What is needed is every line of the data that includes the word "agent". Please copy each one.

::: Data excerpts :::

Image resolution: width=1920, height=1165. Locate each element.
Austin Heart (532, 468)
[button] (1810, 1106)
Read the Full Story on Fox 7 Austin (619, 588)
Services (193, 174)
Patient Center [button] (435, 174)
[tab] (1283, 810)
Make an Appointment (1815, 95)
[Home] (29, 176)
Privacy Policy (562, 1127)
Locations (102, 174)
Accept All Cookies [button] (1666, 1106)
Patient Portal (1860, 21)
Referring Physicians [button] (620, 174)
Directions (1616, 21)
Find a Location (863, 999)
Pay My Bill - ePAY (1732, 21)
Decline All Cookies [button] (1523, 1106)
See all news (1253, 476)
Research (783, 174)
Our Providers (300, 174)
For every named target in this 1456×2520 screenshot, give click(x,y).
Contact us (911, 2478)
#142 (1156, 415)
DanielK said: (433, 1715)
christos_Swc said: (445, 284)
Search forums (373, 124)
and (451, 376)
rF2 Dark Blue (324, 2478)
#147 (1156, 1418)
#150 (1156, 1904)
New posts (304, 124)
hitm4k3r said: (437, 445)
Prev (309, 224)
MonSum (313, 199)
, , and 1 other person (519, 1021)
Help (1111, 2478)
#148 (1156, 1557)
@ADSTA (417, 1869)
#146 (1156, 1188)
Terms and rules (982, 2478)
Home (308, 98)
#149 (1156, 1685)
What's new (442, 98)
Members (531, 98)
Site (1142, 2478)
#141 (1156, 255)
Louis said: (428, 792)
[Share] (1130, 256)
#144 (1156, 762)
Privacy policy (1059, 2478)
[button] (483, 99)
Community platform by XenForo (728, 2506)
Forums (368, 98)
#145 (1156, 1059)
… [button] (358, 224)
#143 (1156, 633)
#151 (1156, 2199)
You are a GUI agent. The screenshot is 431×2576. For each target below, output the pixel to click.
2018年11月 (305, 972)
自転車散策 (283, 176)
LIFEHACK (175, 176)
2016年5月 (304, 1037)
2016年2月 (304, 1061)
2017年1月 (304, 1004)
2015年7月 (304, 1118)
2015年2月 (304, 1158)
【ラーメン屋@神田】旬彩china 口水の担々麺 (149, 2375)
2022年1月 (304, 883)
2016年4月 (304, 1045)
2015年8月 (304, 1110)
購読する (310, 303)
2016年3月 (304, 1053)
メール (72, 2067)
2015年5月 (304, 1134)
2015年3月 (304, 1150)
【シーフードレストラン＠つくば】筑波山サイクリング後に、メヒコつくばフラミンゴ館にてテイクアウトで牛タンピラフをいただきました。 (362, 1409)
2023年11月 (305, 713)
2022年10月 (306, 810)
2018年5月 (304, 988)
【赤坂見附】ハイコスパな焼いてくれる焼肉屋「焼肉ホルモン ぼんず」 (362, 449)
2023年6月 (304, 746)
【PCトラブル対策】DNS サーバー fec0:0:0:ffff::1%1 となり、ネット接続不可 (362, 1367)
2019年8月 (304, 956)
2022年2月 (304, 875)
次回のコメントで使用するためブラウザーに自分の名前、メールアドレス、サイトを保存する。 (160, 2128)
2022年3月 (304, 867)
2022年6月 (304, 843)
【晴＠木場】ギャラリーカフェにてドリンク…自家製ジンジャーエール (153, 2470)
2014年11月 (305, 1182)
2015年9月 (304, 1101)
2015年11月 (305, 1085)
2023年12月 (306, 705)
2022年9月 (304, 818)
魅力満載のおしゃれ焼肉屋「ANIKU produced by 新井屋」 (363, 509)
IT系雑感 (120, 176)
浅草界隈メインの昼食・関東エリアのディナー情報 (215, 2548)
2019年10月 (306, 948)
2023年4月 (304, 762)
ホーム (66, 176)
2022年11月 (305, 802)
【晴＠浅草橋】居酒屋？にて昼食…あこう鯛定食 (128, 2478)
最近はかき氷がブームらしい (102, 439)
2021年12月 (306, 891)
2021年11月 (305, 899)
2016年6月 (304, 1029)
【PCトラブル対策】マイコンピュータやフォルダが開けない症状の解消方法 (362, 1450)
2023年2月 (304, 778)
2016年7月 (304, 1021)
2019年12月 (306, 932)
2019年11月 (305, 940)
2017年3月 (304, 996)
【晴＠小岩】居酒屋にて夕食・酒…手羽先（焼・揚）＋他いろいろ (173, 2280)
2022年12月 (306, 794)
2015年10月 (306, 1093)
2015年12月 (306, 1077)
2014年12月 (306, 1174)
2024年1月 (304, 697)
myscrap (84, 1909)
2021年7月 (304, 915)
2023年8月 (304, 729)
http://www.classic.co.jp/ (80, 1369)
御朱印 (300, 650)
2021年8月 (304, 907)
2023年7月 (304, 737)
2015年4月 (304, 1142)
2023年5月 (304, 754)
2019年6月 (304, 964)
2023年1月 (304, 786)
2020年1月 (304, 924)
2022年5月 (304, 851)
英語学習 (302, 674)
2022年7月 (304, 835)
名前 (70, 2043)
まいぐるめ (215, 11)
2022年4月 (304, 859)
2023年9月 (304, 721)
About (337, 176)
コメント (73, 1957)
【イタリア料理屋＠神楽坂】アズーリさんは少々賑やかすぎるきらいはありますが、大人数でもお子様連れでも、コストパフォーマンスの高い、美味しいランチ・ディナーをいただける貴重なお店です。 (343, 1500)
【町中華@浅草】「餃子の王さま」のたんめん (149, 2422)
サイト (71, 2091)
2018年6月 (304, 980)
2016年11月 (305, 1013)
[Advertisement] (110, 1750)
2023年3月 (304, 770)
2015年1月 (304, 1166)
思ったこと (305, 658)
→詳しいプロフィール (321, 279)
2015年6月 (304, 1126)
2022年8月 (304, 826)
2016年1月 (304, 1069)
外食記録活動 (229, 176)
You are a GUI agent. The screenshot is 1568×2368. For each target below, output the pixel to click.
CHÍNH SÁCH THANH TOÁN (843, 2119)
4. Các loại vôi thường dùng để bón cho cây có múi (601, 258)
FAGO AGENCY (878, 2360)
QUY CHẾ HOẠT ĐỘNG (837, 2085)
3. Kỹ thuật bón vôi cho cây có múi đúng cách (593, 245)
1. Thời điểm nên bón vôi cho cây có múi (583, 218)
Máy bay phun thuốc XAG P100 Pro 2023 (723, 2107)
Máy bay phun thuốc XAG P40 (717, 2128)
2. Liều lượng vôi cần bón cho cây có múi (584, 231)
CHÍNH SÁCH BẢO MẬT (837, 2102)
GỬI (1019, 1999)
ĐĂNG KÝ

:::

__Answer section__
You are a GUI agent. The screenshot is 431×2576. For each target below, output the pixel to click.
You are a GUI agent. The screenshot is 1568×2368. For each target below, output the pixel to click.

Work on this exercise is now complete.